Experts in sustainability in higher education said GW has made steps toward ambitious emission-reduction goals by installing solar panels and expanding sustainability-related academic initiatives.
Andrew Campbell, the executive director of the University of California Berkley’s Energy Institute at Haas, said the implementation of solar panels is a first step toward a University-wide mindset of sustainability. He said the impact of sustainability efforts is measured by how much of a burden the main energy grid is relieved of, which boils down to how much nongreen energy GW uses.
“I tend to think that universities should be focusing on the hard problems, not just the easy ones,” Campbell said. “Solar panels, at this point, are kind of the easy solution.”

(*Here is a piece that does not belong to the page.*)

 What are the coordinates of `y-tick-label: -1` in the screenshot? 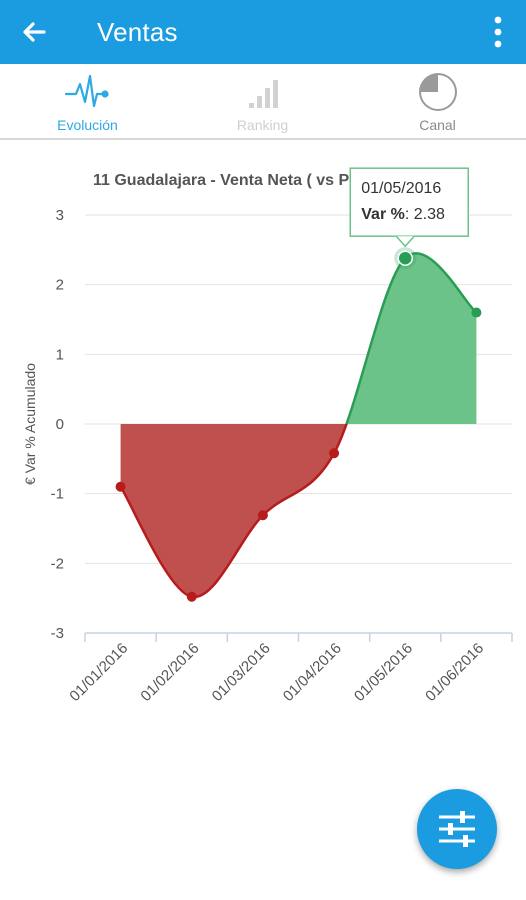 It's located at (58, 494).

Julian Dautremont, the director of programs at the Association for the Advancement of Sustainability in Higher Education, said he sometimes sees universities take on aggressive goals to push progress further than would have been possible if they aimed to achieve a lower threshold. While a modest goal might be easily obtainable, pushing toward an aggressive goal can yield more progress, he said.
“There are potential benefits of setting more ambitious goals, even if it means you have to readjust and push back the timeline,” Dautremont said. “So I always try to not discourage folks for being ambitious.”
Dautremont said beyond pledging to meet an ambitious goal, universities should expand their initiatives to student organizations, majors, minors and other spheres of going green like composting or minimizing the use of single-use plastics. The University adopted a policy in 2021 prohibiting the purchase of single-use plastics in dining venues, except for when there are no alternatives.
GW also offers a Bachelor of Science in environmental and sustainability science and a minor in sustainability.